Court rules Fifth Avenue church can move forward with suit against United Methodist Church

The Fifth Avenue United Methodist Church has filed a lawsuit against the NC Conference of the United Methodist Church to allow them to reopen for worship services and disaffiliate from the denomination. (Port City Daily/file photo.)

WILMINGTON — The state appeals court has weighed in on a local church’s desire to keep its property amid a two-year lawsuit.

READ MORE: Lawsuit filed to keep Fifth Avenue Methodist Church open

The North Carolina Court of Appeals ruled Dec. 31 that the former Wilmington  Fifth Avenue UMC can move forward with the majority of its claims in a lawsuit against the North Carolina Conference of the United Methodist Church. The Fifth Avenue church moved to disaffiliate from the UMC in 2022 and the lawsuit came a year later, after the UMC boarded up its church building. 

The lawsuit concerns ownership of the church building at 409 S. Fifth Avenue. The UMC claims the church should stay under the UMC’s purview because the building’s donor wanted it so, plus the UMC oversees a trust that holds the building. Fifth Avenue argues the trust agreement should not have bound the building to the UMC, pointing to other churches that have left the denomination while retaining their property.

◆ SOURCE INFORMATION

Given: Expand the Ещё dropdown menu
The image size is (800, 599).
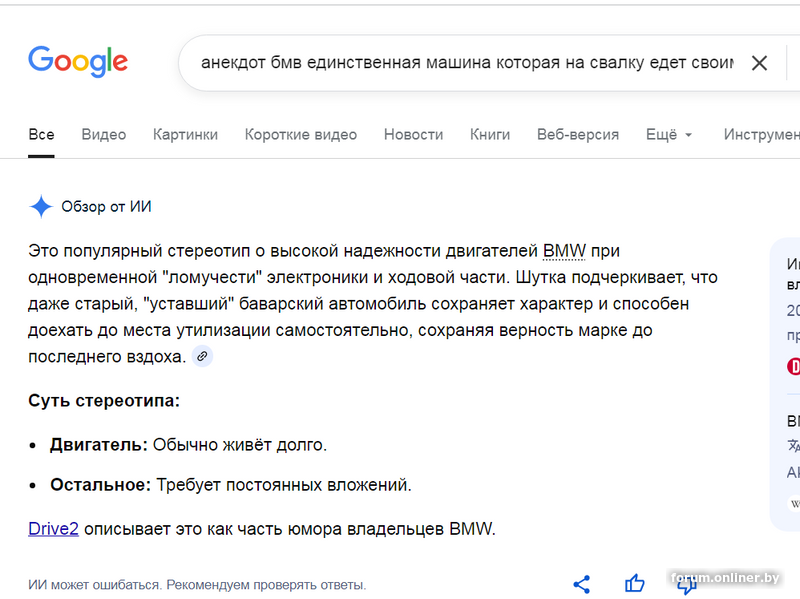Looking at the screenshot, I should tap(669, 134).
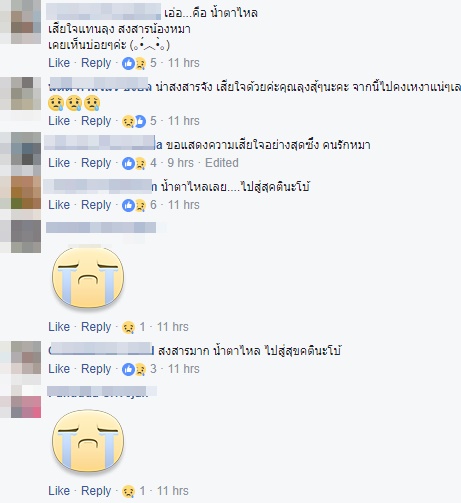Click sad reaction icon under last crying sticker

tap(128, 491)
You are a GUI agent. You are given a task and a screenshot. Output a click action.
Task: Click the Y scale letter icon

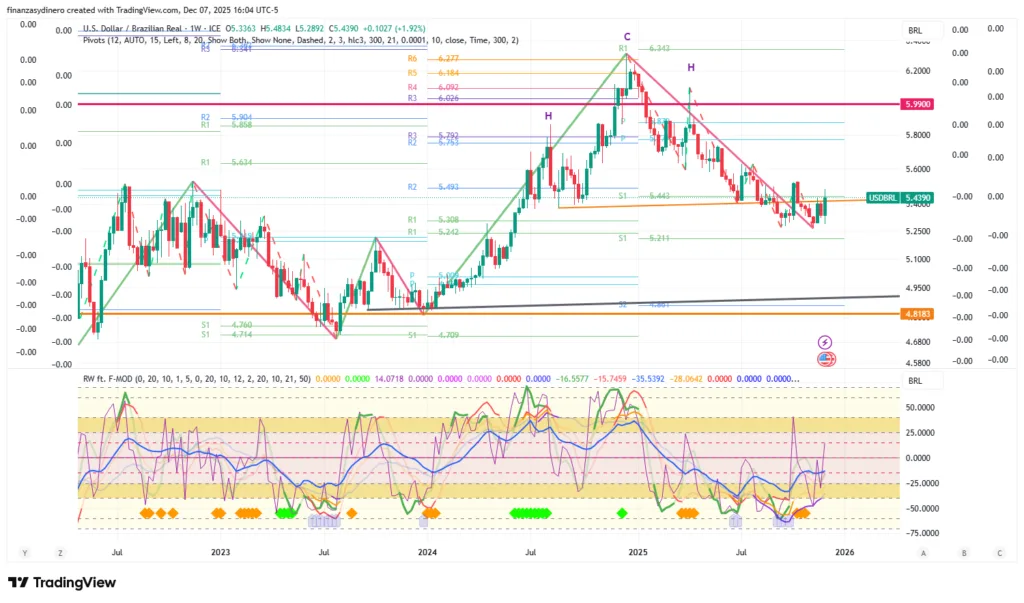[x=23, y=552]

◆ PROBLEM STATEMENT
Answer these questions from the article on the Fifth Avenue church lawsuit:
(a) On what date did the North Carolina Court of Appeals issue its ruling?
(b) What is the address of the church building whose ownership is disputed?
(c) What did the UMC do to the church building before the lawsuit was filed?
Rely only on the text, not on the data.

◆ ANSWER TO THIS TASK
(a) The court ruled on Dec. 31.
(b) The building is at 409 S. Fifth Avenue.
(c) The UMC boarded up the church building.